As a recap, there are three common reasons why athletes often fail under pressure (Preston, 2023). The first article in this series covered why we fail under pressure when we’re outcome-focused, and provided a tip to help you work on mental zooming so you can zoom in and out on the outcome and process steps in a more productive way.
In this article, we’re going to focus on another common reason we fail under pressure: fearing failure.
You may be playing to “not mess up” or with a fear of failing in the moment instead of playing to make an impact. Some experts refer to this as a survive v. thrive mindset. You are playing to survive the moment instead of playing to thrive in the moment. This can also be what we call playing in a threat mentality.
Threat mentality means you perceive the situation as you losing something, or as a threat to something about you. This could be you thinking you’ll lose things like the game or your position, but it could also mean you think you’ll lose your sense of security, comfort, or control (Raskopf, 2017).
For example, you see the opposing pitcher as a threat to your confidence because she pitches to your weaknesses well. You fear she will expose your weaknesses, or you get uncomfortable facing her because you know she will throw a pitch you are not the best at hitting, and this could cause others to talk about you in a way you don’t like.
What happens when you play from a threat mentality? For starters, the game isn’t much fun. You tense up or slow down, and play with restricted movements and decision-making because you are focused on not losing or not failing. You can’t think clearly because your brain is thinking about how to keep you comfortable and in control (or avoiding the discomfort and unknown). You will not perform well under pressure either because pressure situations demand your full mental capacity. If you’re not sure if you’ve been in a threat mentality, here are some common signs of threat within a performance situation:
- Fight or Flight. You would rather not do something than try it (flight). Or, you get upset and fight with yourself or the person asking you to try something new, different, or uncomfortable (fight).
- Loss of Focus. You focus on what you could lose or what could go wrong instead of what could go right or what you could gain.
- The Moment is Too Big. You feel overwhelmed in the situation/moment and may freeze or not know how to move forward.
Try: Plan & Prepare
The human brain is wired to predict to help us solve problems and maneuver through our environment (Experimental Psychology, 2021; Miyamoto et al., 2021). This means, your brain is constantly trying to assess how likely you will succeed at something even before you try to do it.
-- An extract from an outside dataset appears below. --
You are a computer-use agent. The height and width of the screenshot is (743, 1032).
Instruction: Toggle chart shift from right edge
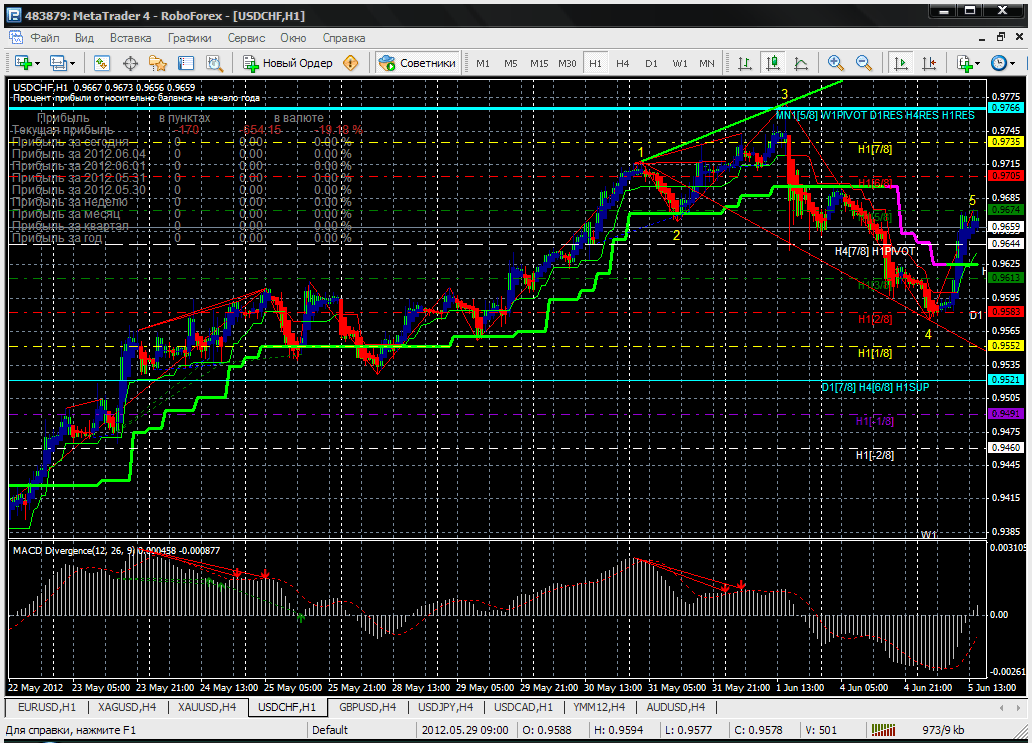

Pretty neat, isn’t it?
With that being said, your brain likes routines because it can better predict what will happen next. This is why you feel more comfortable in some situations on the field than others. If you’ve been successful before in a situation, your brain recognizes the situation and can send information to the rest of your body about how to be successful because you (your brain) have “seen it” before.
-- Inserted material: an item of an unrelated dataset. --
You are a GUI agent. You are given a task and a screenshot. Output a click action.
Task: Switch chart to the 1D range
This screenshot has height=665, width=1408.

This is also why you get anxious or uncomfortable in new situations. Your brain can’t predict the outcome as easily because you have not “seen it” before. For these types of scenarios, you can help your brain by planning and practicing for possible situations that could produce pressure in games. By practicing and planning (rehearsing) what you would or could do in those situations, you are giving your brain a little bit of exposure to the situation.
The more you plan and perform in newer situations, the more information you’re giving your brain. Your brain will rework some of its pathways and eventually give you more accurate and successful options/tools with more exposure to those situations and pressure.
So, see this as your sign to get out there and take on some challenges—with some pre-planning, of course.
Dr. Megan Buning is a Certified Mental Performance Consultant (C.M.P.C.) with over a decade of experience training the mental game.
References
Erdmann, D., Sichel, B., & Yeung, L. (2015). Overcoming obstacles to effective scenario planning. McKinsey Quarterly, 55, 1-6.
Experimental Psychology. (2021, March 16). The brain is a prediction machine: It knows how well we are doing something before we even try. Research. Retrieved from https://www.psy.ox.ac.uk/news/the-brain-is-a-prediction-machine-it-knows-how-good-we-are-doing-something-before-we-even-try
Miyamoto, K., et al. (2021). Identification and disruption of a neural mechanism for accumulating prospective metacognitive information prior to decision-making. Neuron, 109(8), 1396-1408.
Raskopf, L. (2017, December 7). Challenge v. threat mindset: How to empower yourself and your students to rise to the challenge. Institute of Completitive Sciences: News.